Format the stretch of material from the line containing "Where should I" through the end of the material as a numbered list, with blank lines removed and the pictures left out.

BEGIN SOURCE MATERIAL

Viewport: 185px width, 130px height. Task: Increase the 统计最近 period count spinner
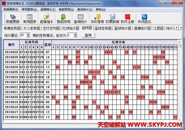28,34
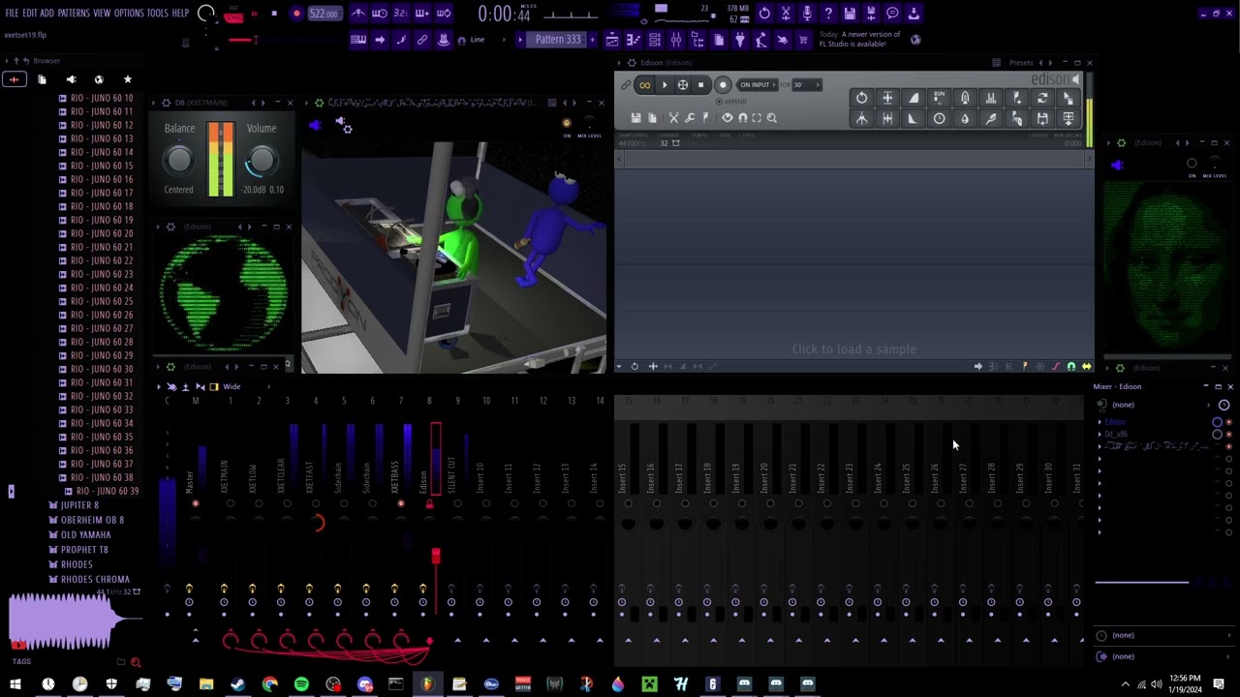Image resolution: width=1240 pixels, height=697 pixels.
Task: Click 'Click to load a sample' area
Action: [853, 349]
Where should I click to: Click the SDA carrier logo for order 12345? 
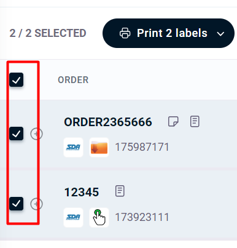(x=73, y=217)
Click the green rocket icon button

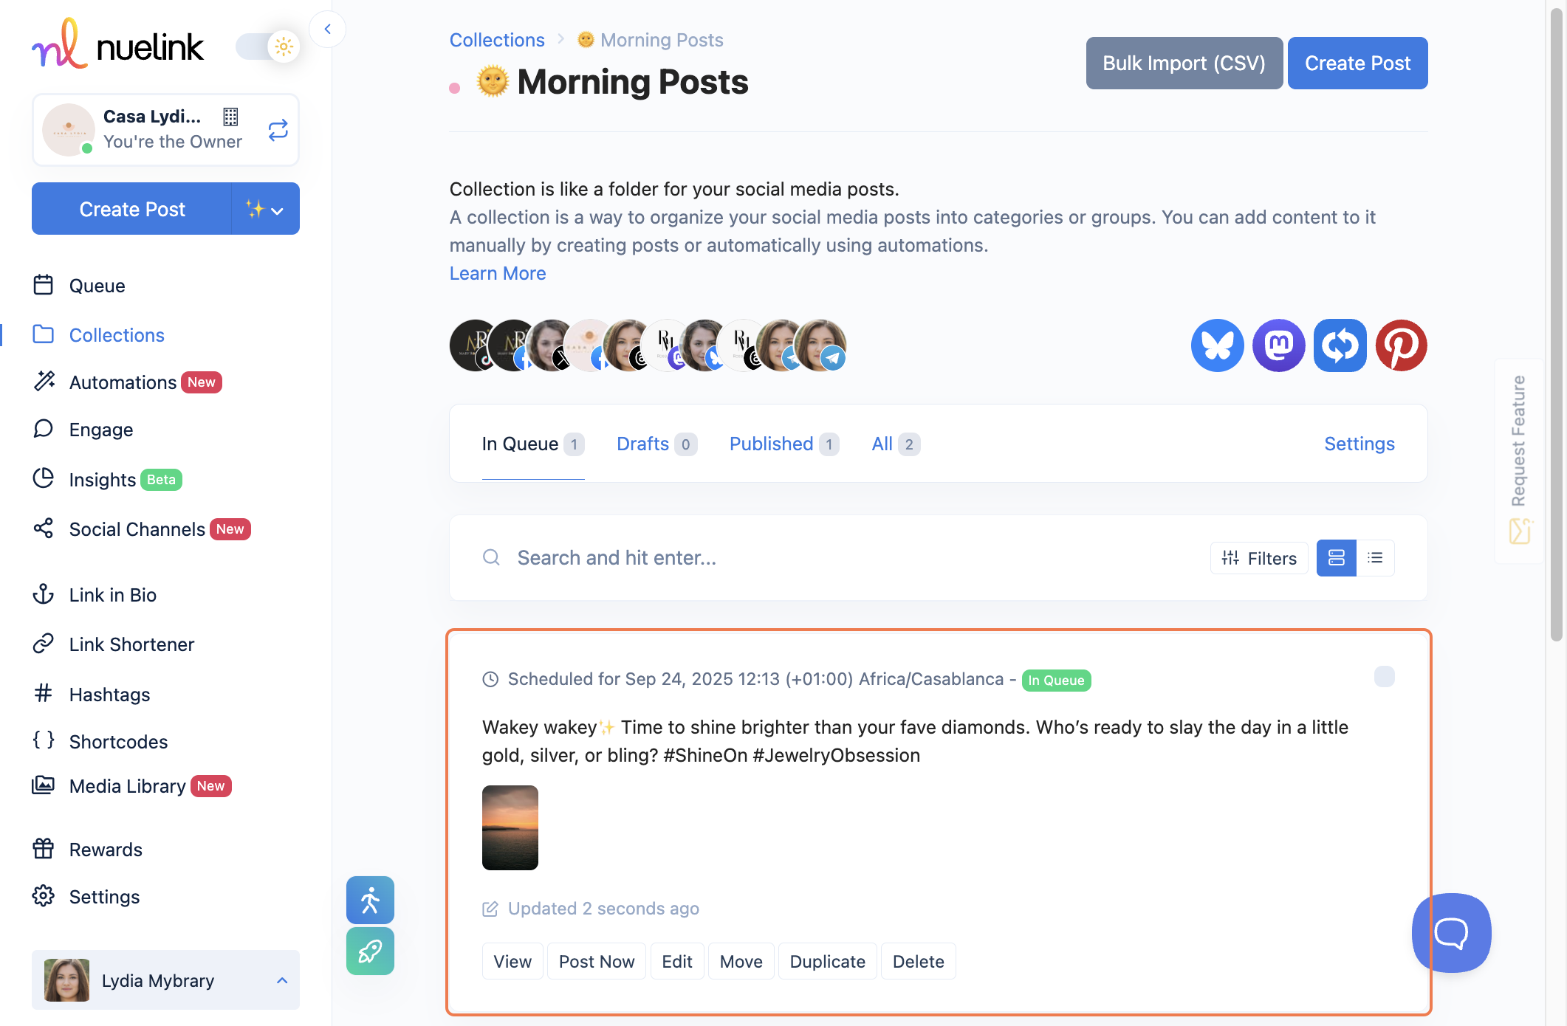[x=370, y=951]

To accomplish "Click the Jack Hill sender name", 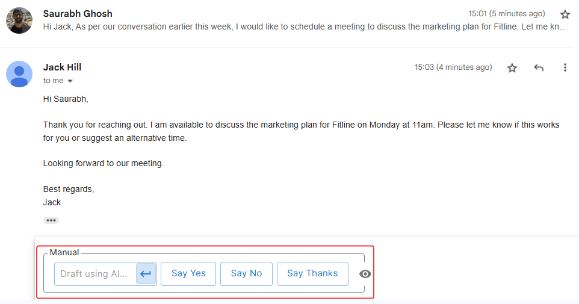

END SOURCE MATERIAL

## RESPONSE FOR THIS EXERCISE
1. Where should I click to: Click the SDA carrier logo for order 12345? 
2. (x=73, y=217)
3. Click the green rocket icon button
4. [x=370, y=951]
5. To accomplish "Click the Jack Hill sender name", 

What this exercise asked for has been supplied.